С поездкой и заграничными изданиями Гербеля связан и другой любопытнейший отрывок из 2-го выпуска VII книги.
Выдержкам из «Записок одного недекабриста» издатели предпослали следующие строки: «Отрывки эти были нам доставлены с примечанием, что они писаны одним современником декабристов, который лично был в довольно близких отношениях с ними, несмотря на то что явным образом не разделял их образа мыслей. Каждая подробность (даже неприязненно высказанная или без глубокого понимания) о великих мучениках и деятелях 14 декабря бесконечно важна для нас. Мы с искренней благодарностью помещаем присланные нам отрывки в Полярную звезду» (ПЗ, VII—2, 85).
Герцен и Огарев, конечно, хорошо знали, кто автор «Записок недекабриста», потому что несколько страниц из этих «Записок», посвященных Рылееву (см. ПЗ, VII—2, 90–91), появились еще на полгода раньше в лейпцигском издании. Гербель опубликовал их там под заглавием «Из записок Н. И. Г-ча» (пояснив, что они «являются здесь в первый раз»). Современники — и, понятно, издатели «Полярной звезды» — легко угадывали, что за этими прозрачными инициалами скрыт Николай Иванович Греч…
Пушкина, говорят, до слез смешили следующие строки из поэмы А. Воейкова «Дом сумасшедших», довольно популярной в прошлом столетии:
..И чтоб разом кончить речь, Благороден, как Булгарин, Бескорыстен так, как Греч…Булгарин и Греч назывались или упоминались обычно сообща, «в рифму»; их писали часто с маленькой буквы: булгарины, гречи, что означало доносчики, охранители, крайние реакционеры. Имена их обросли громадным количеством анекдотов, темных историй, каррикатур, эпиграмм. Из III отделения к ним на экспертизу часто поступали подозрительные сочинения, и экспертиза производилась весьма основательно.
Когда в середине 50-х годов между двумя «близнецами» произошел разрыв и Николай Иванович поприжал Фаддея Бенедиктовича, последний жаловался посреднику, которым в этом случае был не кто иной, как И. П. Липранди:
«Чего хочет с меня Греч!!!??? Моего тела и моей крови?
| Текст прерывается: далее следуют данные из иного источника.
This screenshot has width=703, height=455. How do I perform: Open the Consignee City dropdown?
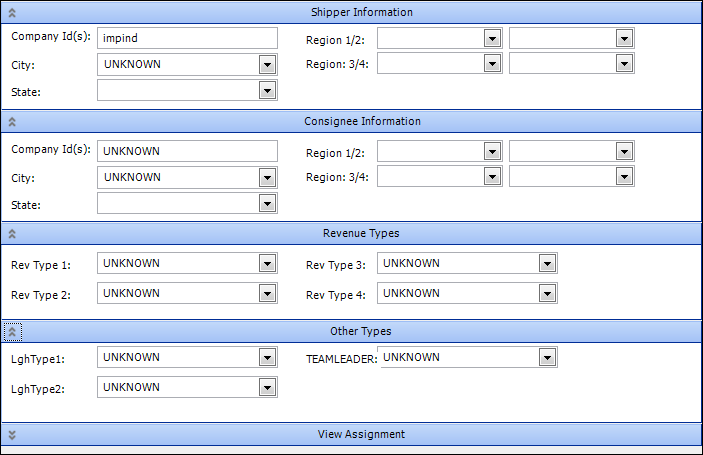(x=267, y=178)
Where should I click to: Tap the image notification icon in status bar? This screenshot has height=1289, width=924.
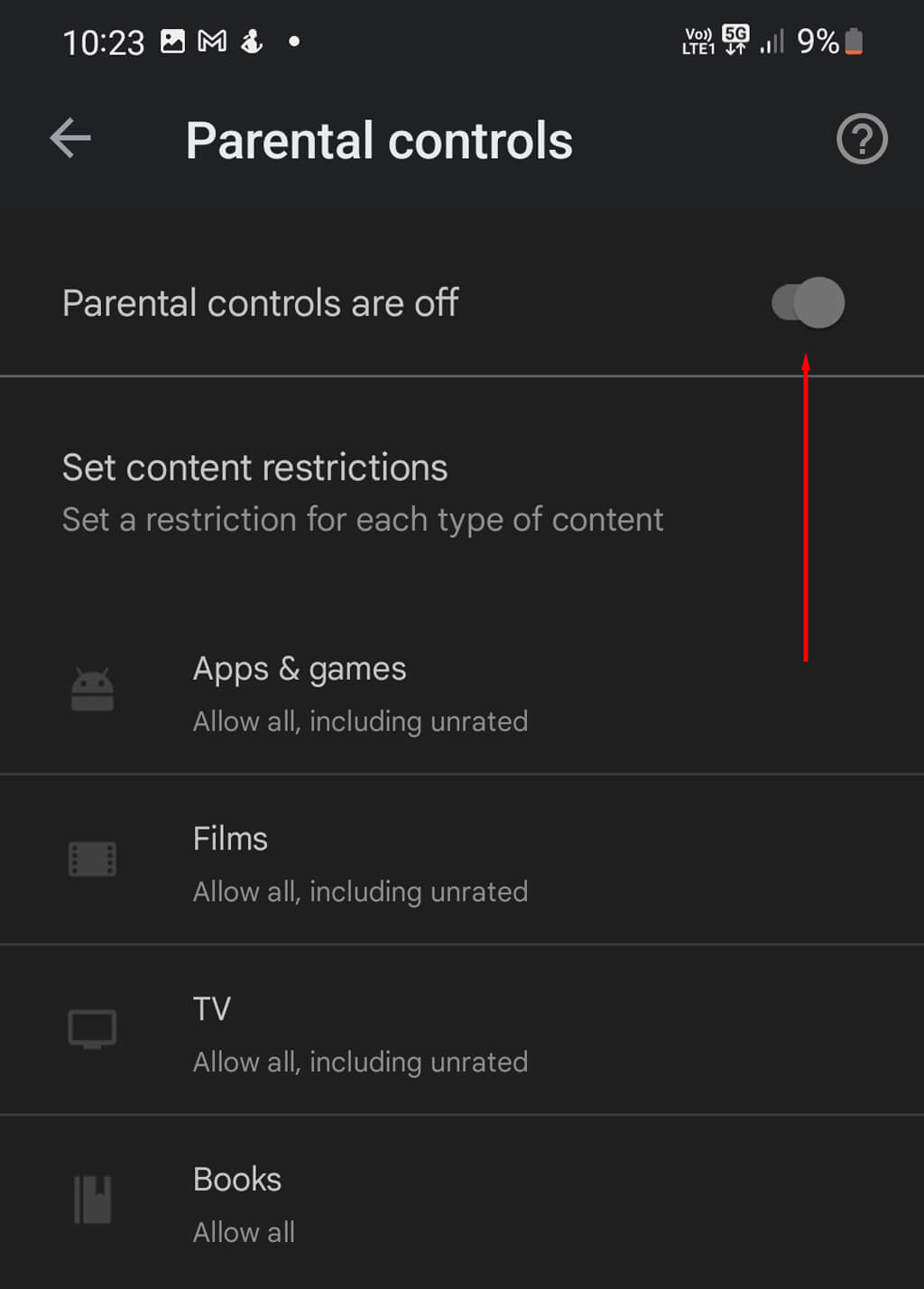pyautogui.click(x=172, y=41)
Пусть придет взять! Стыд и срам! На могиле нашей, аки вран хищный, хочет отнять у меня кусок хлеба, кровью и мозгом зарабатываемый!! <…> Сущая чума нашла на меня! Каждый час вспоминаю предостережение нынешнего приятеля Греча: „Берегись Греча, он продаст тебя!“ <…> Не верил, а теперь — удостоверил! За грош решает! <…> Никогда вы не слыхали, что Булгарин лжец или подлец. Вложив саблю в ножны, я 32 года ратую пером за правду и всегда рад, когда могу то напечатать, что думаю»10.